Hedge funds bought financial stocks amid banking turmoil, says S&P

Reuters

By Carolina Mandl

NEW YORK (Reuters) – Hedge funds increased their exposure to stocks in the financial sector amid the banking turmoil in March, as they saw a buying opportunity at lower prices, S&P Global Market Intelligence said in a note on Thursday.

“Hedge funds used the bank stress as an early buying opportunity, dismissing speculation that a significant crisis was at play,” S&P said, adding the firms boosted their exposure to financials by 5.5%, after having reduced it by 3.9% in February. Retail investors also increased their bets by 1%.


Hedge funds raised their exposure to financials more than any other sector, according to S&P, which tracks assets listed in the U.S.. Hedge funds added $13.5 billion in stocks in all sectors in March.

Hedge funds’ positioning in the banking sector came in a month when U.S. banks Silicon Valley Bank and Signature Bank failed, followed by Credit Suisse’s rescue.

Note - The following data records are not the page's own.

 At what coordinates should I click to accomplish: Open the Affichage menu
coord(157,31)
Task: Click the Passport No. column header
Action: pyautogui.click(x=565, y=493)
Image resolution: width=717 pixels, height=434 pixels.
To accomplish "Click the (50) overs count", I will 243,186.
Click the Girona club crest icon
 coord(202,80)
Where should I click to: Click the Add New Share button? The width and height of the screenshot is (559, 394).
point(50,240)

“The group saw an opportunity to pick up banking names at a significant decline and, in order to do so, sold down holdings in the better-performing materials and energy sectors,” Christopher Blake, executive director of S&P Global Issuer Solutions wrote.

Citadel, one of the world’s most profitable hedge funds, said in March in a regulatory filing it bought a 5.3% stake in Western Alliance Bancorporation, which was seen as a sign of confidence in the battered sector.

Traditional asset managers, another group of investors tracked by S&P, cut their positioning in financials by 1.1% and also slashed $20.2 billion in equities stakes across other sectors.

Overall, the financials sector has not recovered from the losses. The KBW Bank Index and the S&P 500 Banks Index are down 18.6% and 12.9% year to date, respectively, and both are roughly flat in April.